Kenosha, Wis., and the Jelly Belly factory: A place for any taste

(Andrea Sachs/ The Washington Post ) - The 1866 Southport lighthouse overlooks Lake Michigan, the marina and downtown Kenosha, Wis. The 55-foot tower and adjacent Southport Light Station Museum are open to the public weekends from May to late October.

(Andrea Sachs/ The Washington Post ) - The 1866 Southport lighthouse overlooks Lake Michigan, the marina and downtown Kenosha, Wis. The 55-foot tower and adjacent Southport Light Station Museum are open to the public weekends from May to late October.

Vacation is neither the time nor the place for deprivation, so on my first morning in Kenosha, Wis., I gorged on a breakfast of blackberries and honey, tutti-frutti, a peach bellini, baby wipes and grass. As you can imagine, I didn’t feel so buoyant after this buffet. Smart move on my part to pass on the canned dog food.

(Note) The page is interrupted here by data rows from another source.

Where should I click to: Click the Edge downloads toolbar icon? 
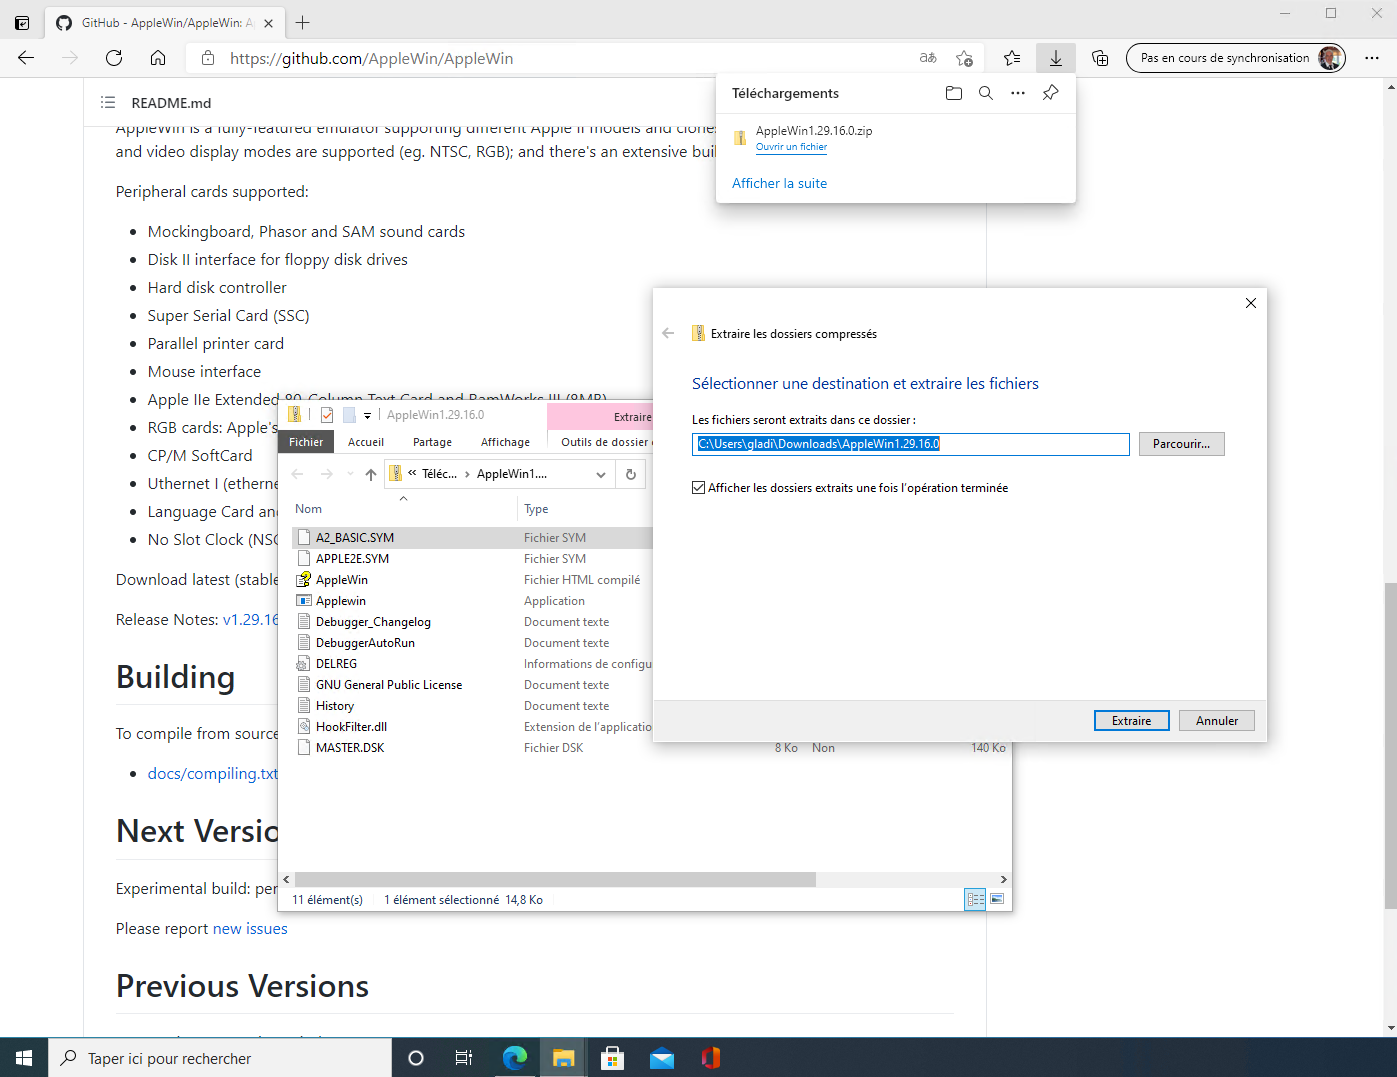[x=1055, y=58]
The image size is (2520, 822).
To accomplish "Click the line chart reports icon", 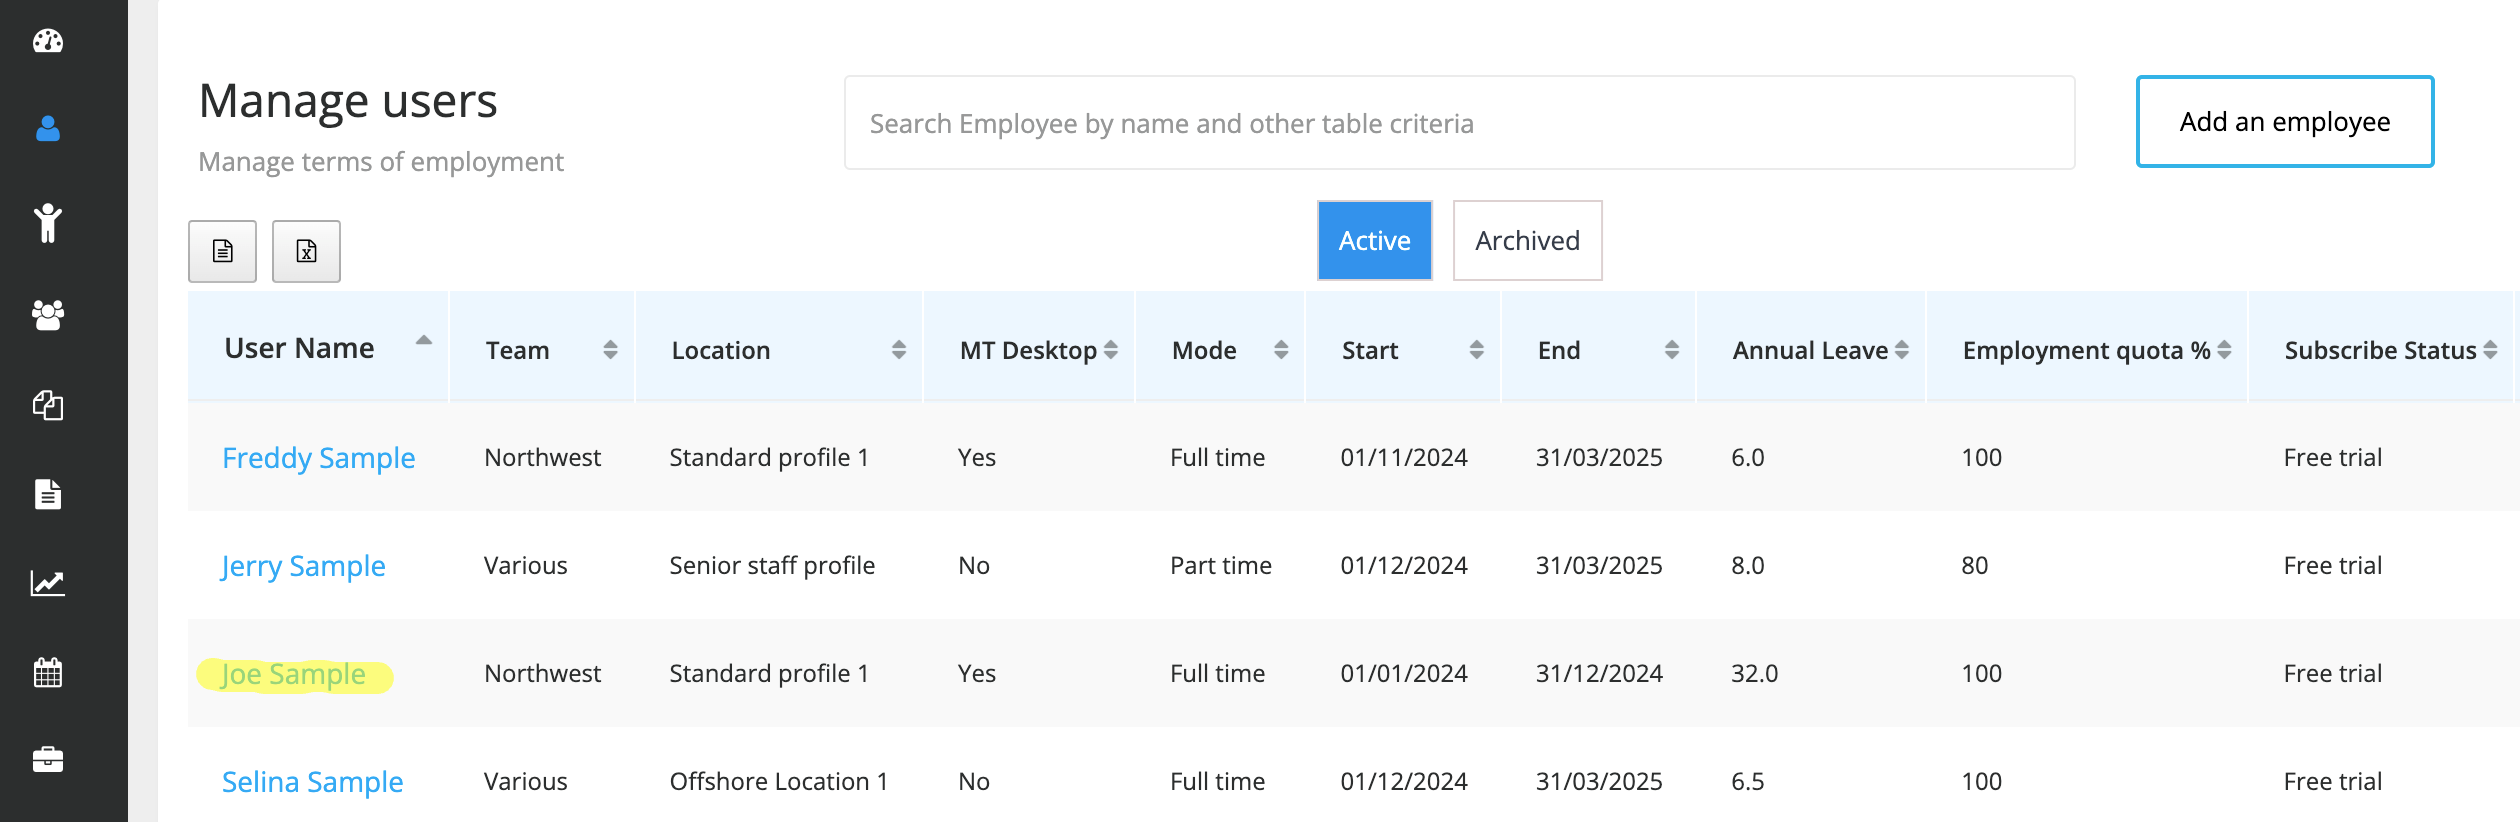I will click(48, 583).
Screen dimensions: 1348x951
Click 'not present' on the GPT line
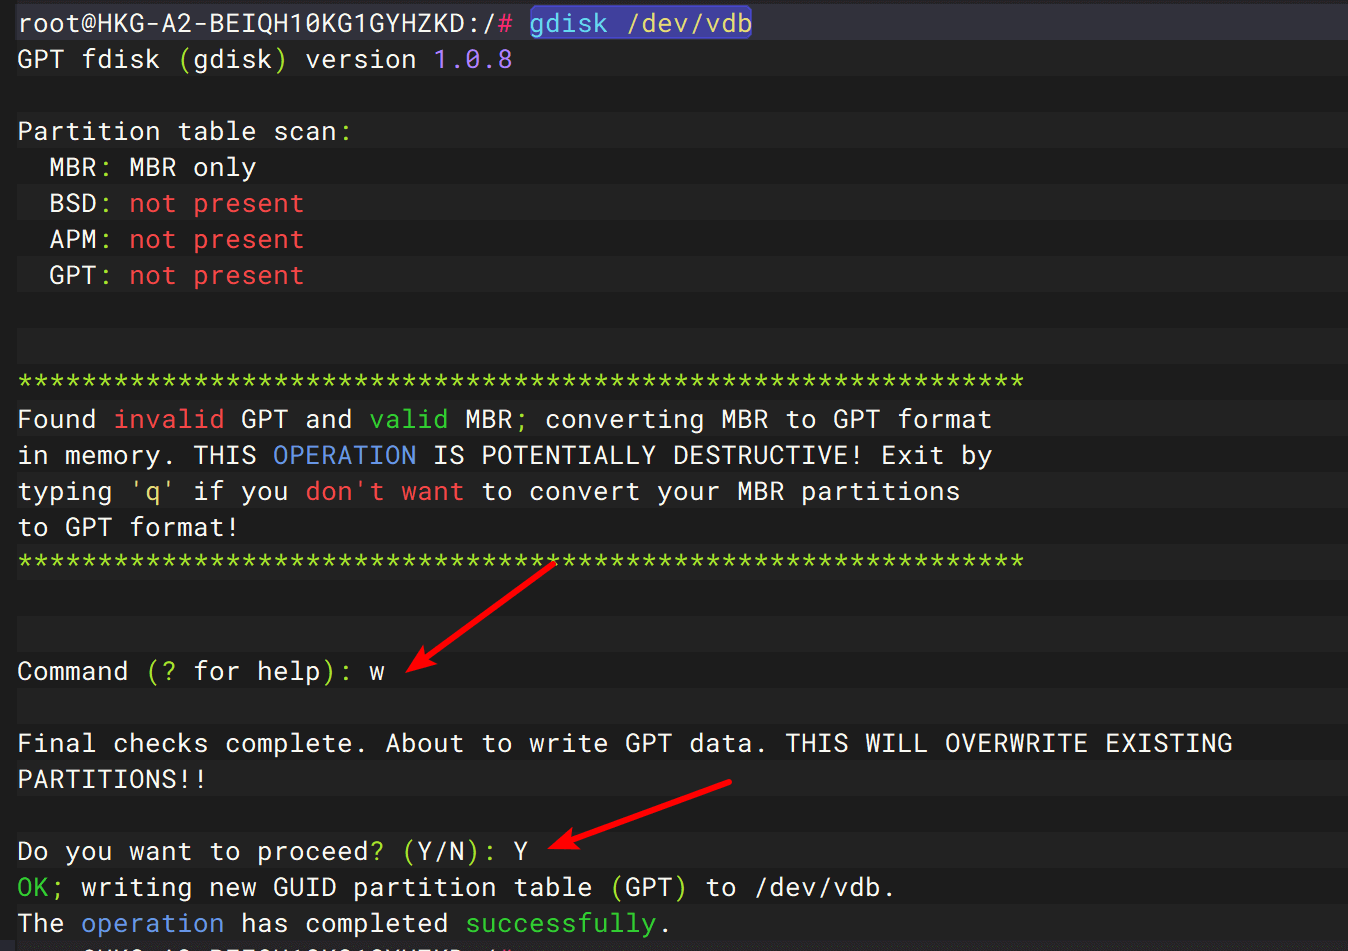tap(216, 276)
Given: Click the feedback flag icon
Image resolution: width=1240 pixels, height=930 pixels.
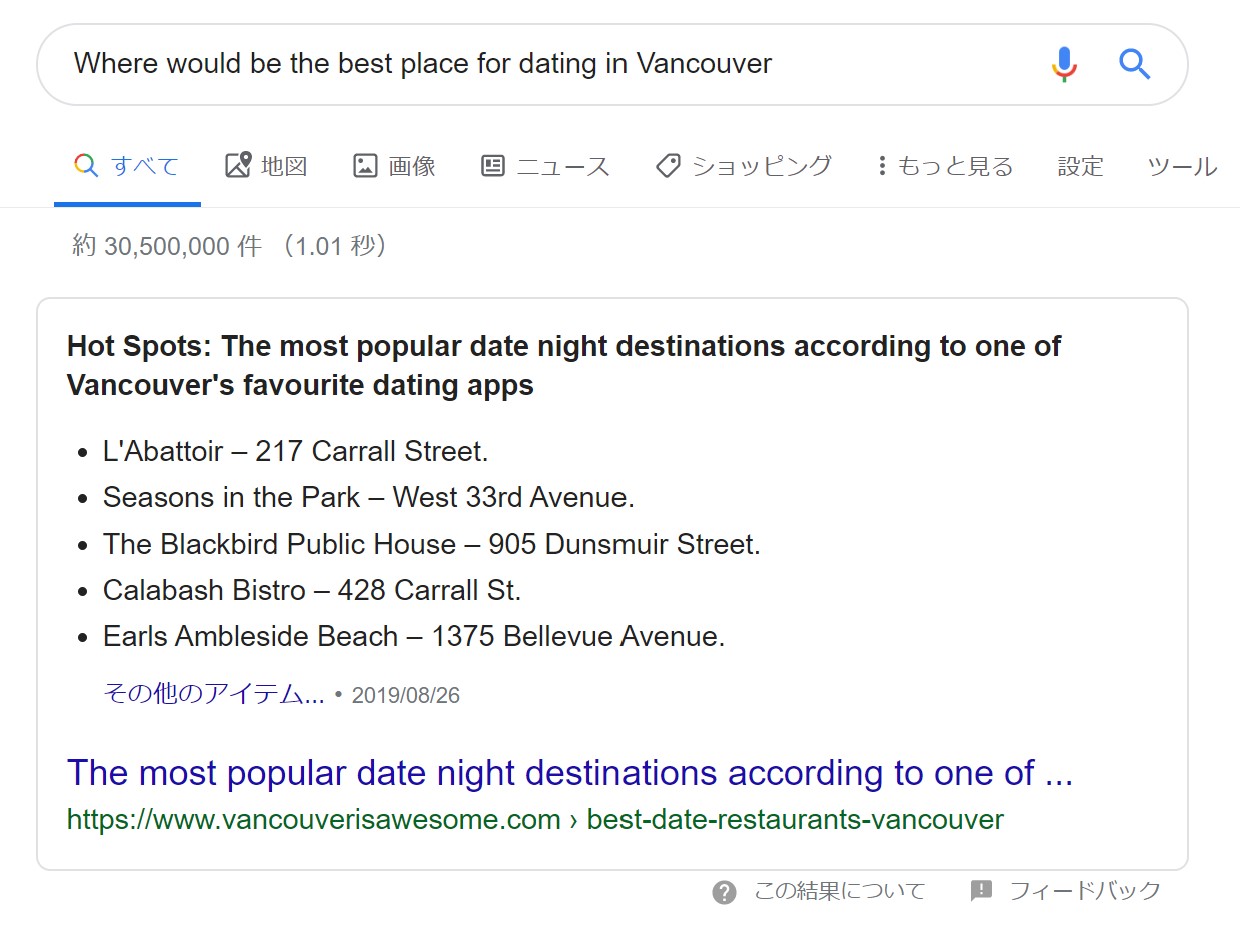Looking at the screenshot, I should click(x=981, y=891).

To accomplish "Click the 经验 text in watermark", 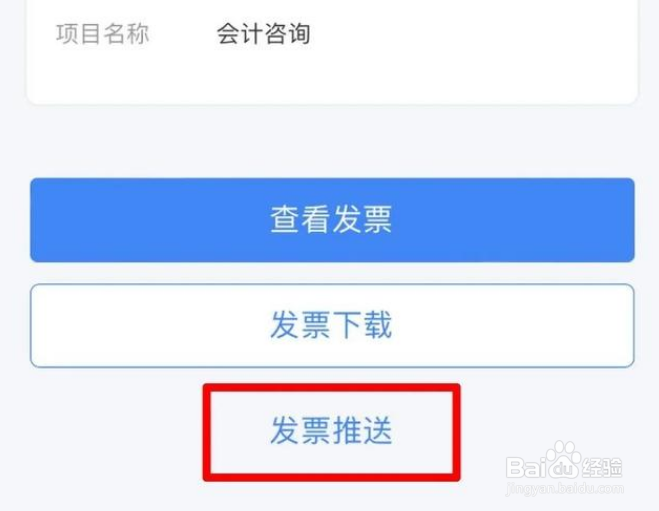I will [602, 467].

Kenosha, 60 miles north of Chicago on the shores of Lake Michigan, is a town of playful indulgences and guileless diversions. Vintage trolleys circle the main commercial area, picking up passengers in no hurry. A lighthouse as red as Rudolph’s nose casts a watchful eye over the lake waters. One of the town’s most beloved residents illustrated Curious George coloring books. You can’t get sweeter than that, unless of course you’re filling your cheeks with candy at the Jelly Belly Center in nearby Pleasant Prairie.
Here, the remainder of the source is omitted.